◆ **WORK ITEM**: Beginning with the first entry, print all the records exactly.

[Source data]
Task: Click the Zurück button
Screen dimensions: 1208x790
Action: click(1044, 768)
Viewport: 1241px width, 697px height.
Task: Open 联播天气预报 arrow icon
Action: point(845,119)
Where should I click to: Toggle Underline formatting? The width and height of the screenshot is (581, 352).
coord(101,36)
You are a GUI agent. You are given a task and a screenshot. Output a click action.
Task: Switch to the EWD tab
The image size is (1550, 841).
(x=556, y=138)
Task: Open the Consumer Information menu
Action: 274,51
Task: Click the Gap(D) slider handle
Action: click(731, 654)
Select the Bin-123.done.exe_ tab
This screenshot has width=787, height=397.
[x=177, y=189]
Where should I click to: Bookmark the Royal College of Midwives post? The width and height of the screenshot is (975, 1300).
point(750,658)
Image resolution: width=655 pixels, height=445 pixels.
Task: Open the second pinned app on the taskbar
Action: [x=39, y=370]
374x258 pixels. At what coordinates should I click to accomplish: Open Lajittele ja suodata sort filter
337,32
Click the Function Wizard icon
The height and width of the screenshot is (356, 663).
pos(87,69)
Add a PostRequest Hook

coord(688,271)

◆ **TASK OUTPUT**:
Task: Click the Zurück button
Screen dimensions: 1208x790
Action: click(1044, 768)
Viewport: 1241px width, 697px height.
Task: Open 联播天气预报 arrow icon
Action: point(845,119)
Where should I click to: Toggle Underline formatting? The width and height of the screenshot is (581, 352).
coord(101,36)
You are a GUI agent. You are given a task and a screenshot. Output a click action.
Task: Switch to the EWD tab
The image size is (1550, 841).
(x=556, y=138)
Task: Open the Consumer Information menu
Action: 274,51
Task: Click the Gap(D) slider handle
Action: click(731, 654)
Select the Bin-123.done.exe_ tab
This screenshot has width=787, height=397.
[x=177, y=189]
Where should I click to: Bookmark the Royal College of Midwives post? The width and height of the screenshot is (975, 1300).
point(750,658)
Image resolution: width=655 pixels, height=445 pixels.
Task: Open the second pinned app on the taskbar
Action: [x=39, y=370]
374x258 pixels. At what coordinates should I click to accomplish: Open Lajittele ja suodata sort filter
337,32
Click the Function Wizard icon
The height and width of the screenshot is (356, 663).
pos(87,69)
Add a PostRequest Hook

coord(688,271)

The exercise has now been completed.